Top of Recorded data

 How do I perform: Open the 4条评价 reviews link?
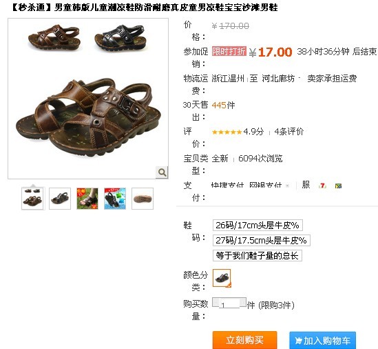point(288,132)
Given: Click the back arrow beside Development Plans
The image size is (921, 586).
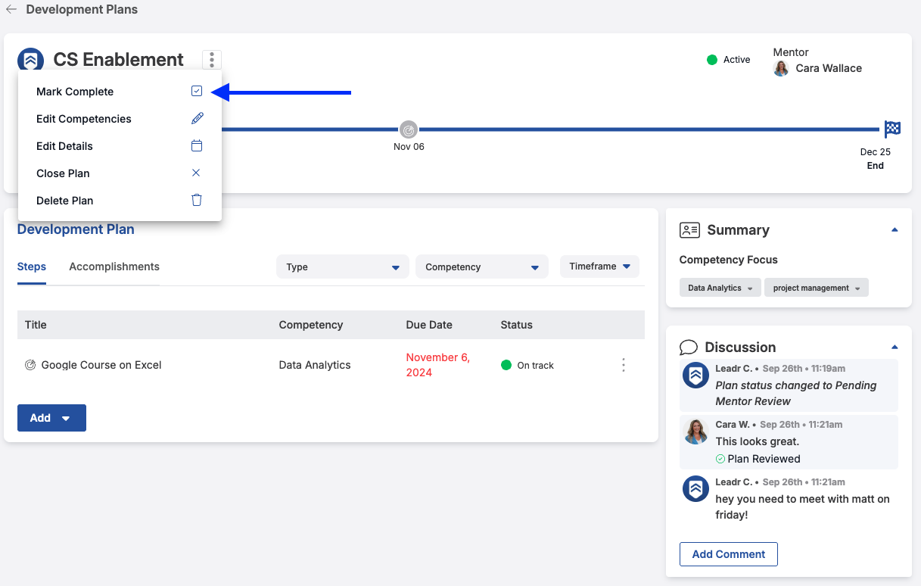Looking at the screenshot, I should pos(11,10).
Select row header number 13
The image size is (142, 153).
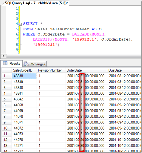click(x=7, y=146)
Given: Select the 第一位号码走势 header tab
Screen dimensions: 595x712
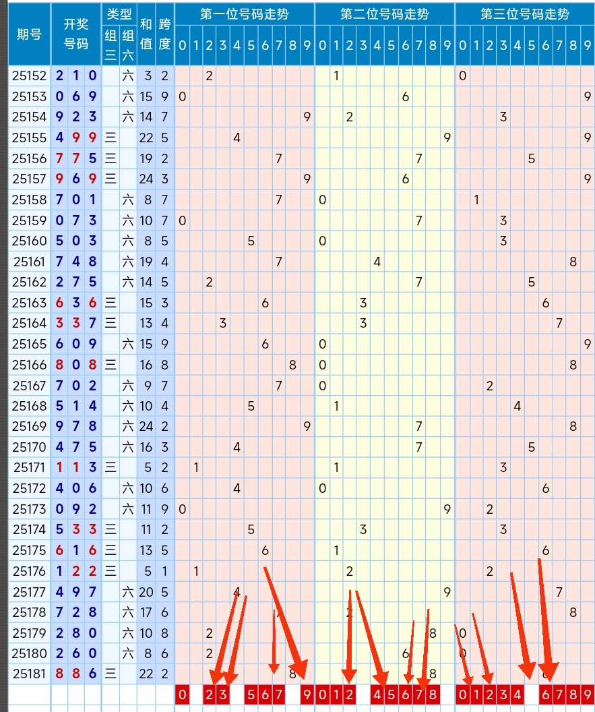Looking at the screenshot, I should 244,14.
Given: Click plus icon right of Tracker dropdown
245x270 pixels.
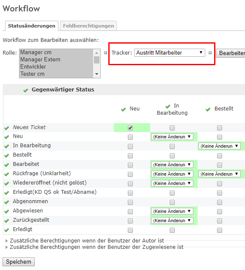Looking at the screenshot, I should (210, 53).
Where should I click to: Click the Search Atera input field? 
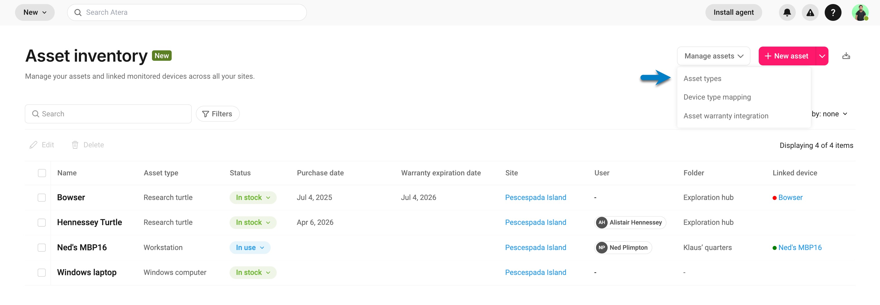[187, 13]
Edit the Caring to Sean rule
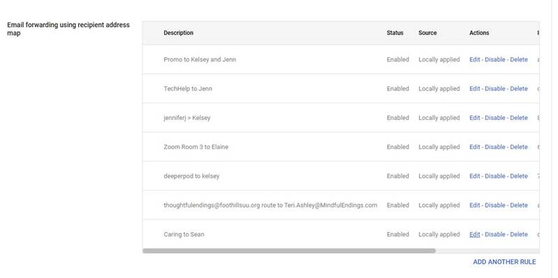558x278 pixels. pos(474,234)
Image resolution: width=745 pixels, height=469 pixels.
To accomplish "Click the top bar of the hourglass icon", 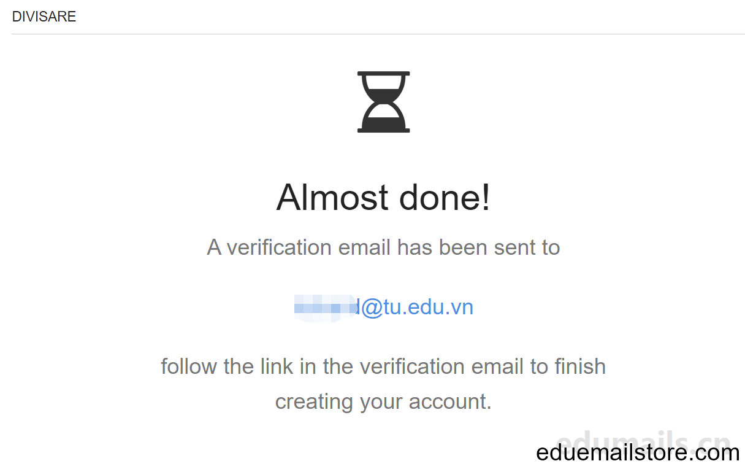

Bottom of Recorded data

Work required: Only the number is needed here: how many lines of the listing include "Select"?

Reply: 2